● TEXTO DE LA PÁGINA:
===============
No cuanto se dice en apoyo de la democracia redunda en su beneficio. ¿Siempre que se la pone en cuestión lo está efectivamente, y es ella la que lo está de manera exclusiva? El paro y la crisis económica se nos explican día a día como los perturbadores de la democracia. Lo son, ciertamente; mas a cualquier otro sistema político le ocurriría lo mismo. Luego la ponemos en cuestión con demasiada facilidad, como si fuera la única o la primera de las víctimas posibles. Hay lo que podría llamarse la hipersensibilización del perecimiento.

Algunos paladines de la democracia se colocan en posiciones asertóricas, desde donde arrojan dogmas como dardos. El error. está siempre fuera de quien opina. En el otro, en el Gobierno, en los partidos, en aquello, en fin, que se hizo o no se hizo. Nunca está el error en quien opina, dueño siempre del diagnóstico y del remedio, cuando la democracia supone la reflexibilidad del diálogo, la pregunta y no sólo la afirmación, la duda y no sólo el convencimiento.

El racionalismo hispánico difícilmente se da en estado puro.

Aparece con frecuencia formando una peculiar mezcla, en la que también figuran el idealismo, el apasionamiento y el individualismo. La mejor síntesis que conozco del Quijote es aquella que le define como el triunfo del idealismo sobre el racionalismo.
===============
[Datos de localización por coordenadas de píxel]

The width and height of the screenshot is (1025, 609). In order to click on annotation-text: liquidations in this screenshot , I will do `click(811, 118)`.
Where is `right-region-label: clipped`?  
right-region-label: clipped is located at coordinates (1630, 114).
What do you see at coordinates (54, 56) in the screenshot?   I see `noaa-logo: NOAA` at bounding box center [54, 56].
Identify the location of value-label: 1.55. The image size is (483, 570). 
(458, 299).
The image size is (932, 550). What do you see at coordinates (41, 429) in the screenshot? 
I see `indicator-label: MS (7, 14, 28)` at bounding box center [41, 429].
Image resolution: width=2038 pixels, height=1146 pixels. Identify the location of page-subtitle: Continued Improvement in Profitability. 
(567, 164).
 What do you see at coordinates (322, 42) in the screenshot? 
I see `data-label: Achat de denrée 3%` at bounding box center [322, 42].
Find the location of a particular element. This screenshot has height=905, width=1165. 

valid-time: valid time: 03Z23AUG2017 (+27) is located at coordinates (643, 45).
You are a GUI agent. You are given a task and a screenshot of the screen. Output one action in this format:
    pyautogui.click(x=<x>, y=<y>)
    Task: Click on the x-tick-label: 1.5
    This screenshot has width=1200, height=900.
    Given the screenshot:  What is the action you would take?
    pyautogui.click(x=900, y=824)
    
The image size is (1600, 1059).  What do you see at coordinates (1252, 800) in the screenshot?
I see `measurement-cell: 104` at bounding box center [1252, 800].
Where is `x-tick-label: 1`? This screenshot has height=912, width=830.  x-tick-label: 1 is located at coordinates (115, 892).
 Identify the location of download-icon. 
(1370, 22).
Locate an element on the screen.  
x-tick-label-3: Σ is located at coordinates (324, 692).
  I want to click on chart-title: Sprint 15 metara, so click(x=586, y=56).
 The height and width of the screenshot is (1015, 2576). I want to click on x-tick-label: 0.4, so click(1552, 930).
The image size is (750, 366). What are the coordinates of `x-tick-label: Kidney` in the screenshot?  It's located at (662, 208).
===============
● QUÉ SE PIDE:
[a] Explica en una a tres oraciones por qué, según el texto sobre la democracia, se la pone en cuestión con demasiada facilidad.
[b] Prosigue el texto sobre la democracia a partir de su última oración.

● RESPUESTAS ESPERADAS:
[a] El paro y la crisis económica, que a diario se presentan como perturbadores de la democracia, también lo serían para cualquier otro sistema político. Por eso se la trata como si fuera la única o la primera víctima posible, aunque no lo es.

[b]
España se ha inundado de una crítica acerva sobre el desenlace de la transición política que acongoja el espíritu con un futuro poco prometedor. Bien. venida sea la crítica en cuanto exponente de la libertad de pensamiento y expresión: la crítica constructiva y la simplemente negativa. No excluyo a ninguna; pero sin olvidar tampoco a la autocrítica como reflexión analítica sobre la validez del propio pensamiento y sobre la moralidad de nuestros deberes de ciudadanos.

Y lo digo pensando especialmente en los intelectuales. Comprendo que el político y el ideólogo han de incurrir en la exageración y en las simplificaciones, movidos por la estrategia en la lucha por el poder. Comprendo también las vivacidades y Ios atrevimientos del cronista, que discurre sobre la superficie de la actualidad entre acontecimientos y conjeturas. Otro es el papel del intelectual en su oficio de escritor político, al que le es exigible un grado superior de serenidad y de juicio. Con esto no me estoy colocando al lado de los lisonjeros del poder, que también los hay.

Llamamiento final

Quiero hacer un llamamiento a la ponderación, no con el propósito de enervar la censura ni con el de dignificar el halago, sino como actitud en la que el rigor empiece por uno mismo y actúe al servicio del interés colectivo, más allá de la peripecia política de turno.

En un país de tan antigua génesis como el nuestro, históricamente maduro, receptor de civilizaciones y forjador de civilización, industrializado en grado estimable, no hay razón bastante para considerar fracasada o imposible la empresa de construir entre todos nuestro destino, sin imperialismos de grandeza y sin mesianismos protectores.

La democracia como legitimación del poder y marco para su ejercicio forma parte de un conjunto que comprende la democracia de la sociedad en la que se ocupan las posiciones de gobernantes y gobernados, de ciudadanos, individuos y grupos.

Las coordenadas de la democracia social (que, ampliamente entendida, no es identificable con una ideología o un partido) pasan, a mi juicio:

- Por el trabajo como forma general de la realización de la persona y medio de contribuir al desarrollo de la comunidad.

- Por la cultura con su presupuesto en la educación y su zénit en la ciencia, que hoy cumple la función directiva de todo proyecto de transformación y mejora social.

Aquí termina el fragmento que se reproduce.